Stated problem: Show every line of the records that contains the word "agent". Case counts.

Supplied entries:
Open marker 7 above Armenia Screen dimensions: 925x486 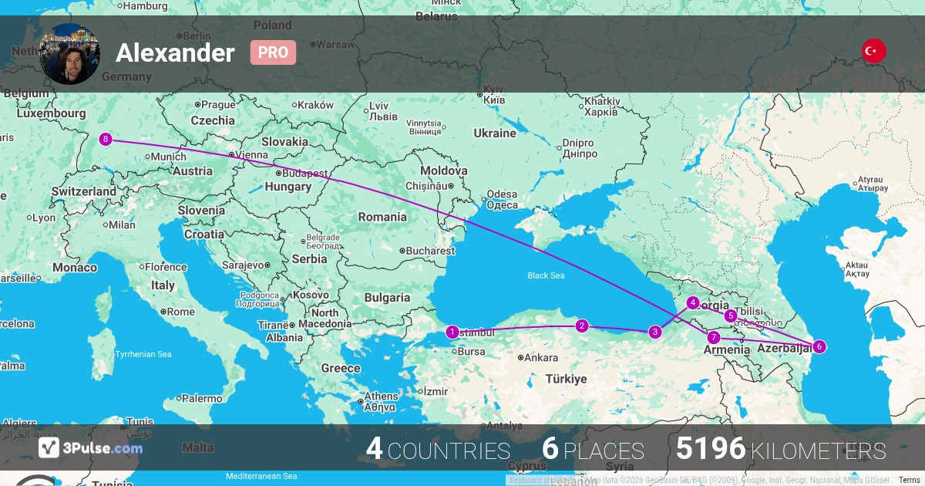tap(714, 338)
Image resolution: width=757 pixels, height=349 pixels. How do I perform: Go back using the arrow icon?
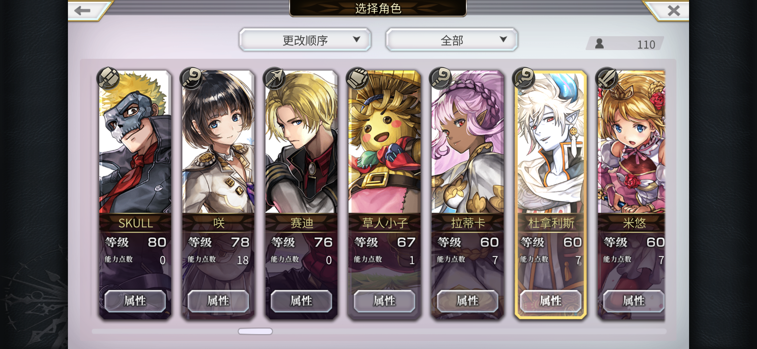[82, 11]
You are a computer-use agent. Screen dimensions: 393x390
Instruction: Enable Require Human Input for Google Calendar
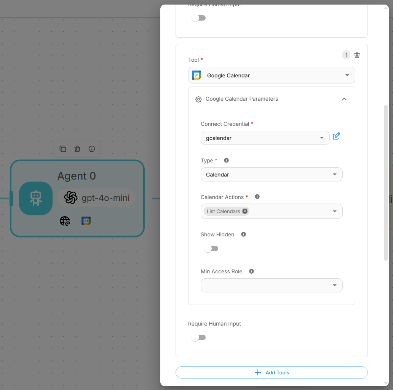(x=199, y=338)
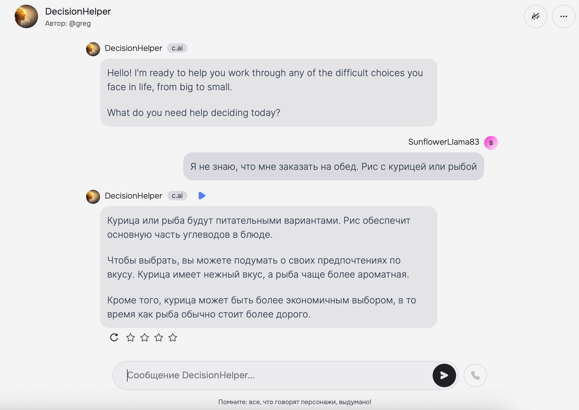The height and width of the screenshot is (410, 579).
Task: Click the c.ai badge on first message
Action: [177, 48]
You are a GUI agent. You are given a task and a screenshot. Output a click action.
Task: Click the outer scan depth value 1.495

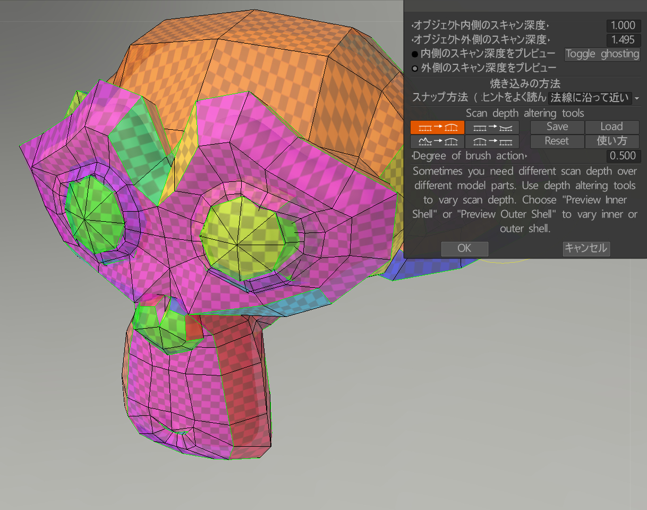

Worked solution:
You are a computer-use agent. Screen dimensions: 393x390
You are a GUI agent. You are given a task and a screenshot. Output a click action.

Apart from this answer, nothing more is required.